Par-dessus tout, des alliances ont éclatées qui laissent entrevoir des carrières nouvelles à droite ouvrant des opportunités d'accès au pouvoir que certains n'auraient pas eu sans leur élection à gauche dans le vent de changement qui soufflait sur le Brésil. Des carrières s'épanouissent à droite dont le strapontin était de gauche. Et un vent contraire souffle, mais teinté de l'opportunisme qui fait passer de la gauche à la droite sans que se posent les questions de moralité politique devant prévaloir à ces choix de changer de camps.
Dilma ira en Cour Suprême.
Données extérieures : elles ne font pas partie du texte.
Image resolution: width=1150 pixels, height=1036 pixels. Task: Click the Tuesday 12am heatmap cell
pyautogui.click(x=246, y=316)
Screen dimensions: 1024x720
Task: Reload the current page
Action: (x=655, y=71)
Cette voie légale aura-t-elle vertu de calmer la grogne populaire contre le coup d'État ? La Brésil évitera-t-il la vindicte internationale de ses paires ? Des ambassadeurs de l'Équateur, du Venezuela, du Nicaragua ont quitté le pays. Le El Salvador étudie la question. La lutte semble loin d'être clause comme on le laisse entendre souvent dans nos propres médias car on y néglige ce qui a changé profondément en Amérique du Sud ces dernières années : une volonté d'indépendance, notamment par rapport au grand frère étasunien, rarement vu dans le passé. Une même volonté de voir à ses propres affaires sans les ingérences qui avaient si lourdement favorisé les militaires dans une gestion réactionnaire, autoritaire et de contrôle téléguidé de l'extérieure.
Voilà bien qui pourrait marquer le destin de l'Amérique du Sud et du Brésil même dans les conditions où la droite reviendrait au pouvoir. Elle n'y reviendrait pas sans que des institutions politiques nouvelles, comme ces partis de gauche ayant connu le pouvoir et y aspirant à nouveau, n'aient laissé une empreinte indélébile sur les sociétés sud-américaines. Ce sont les progrès que laissent habituellement derrière eux, quand ils ne sont pas complètement démoralisés et laissés divisés par les défaites, les partis sociaux-démocrates, de gauche ou révolutionnaires. Ou en tout cas ce que leur apparition et pérennité reflètent en politique des progrès et des aspirations nouvelles parmi les couches populaires au fil des montées de la colère face au mépris, à l'indigence ou à la violence arbitraire.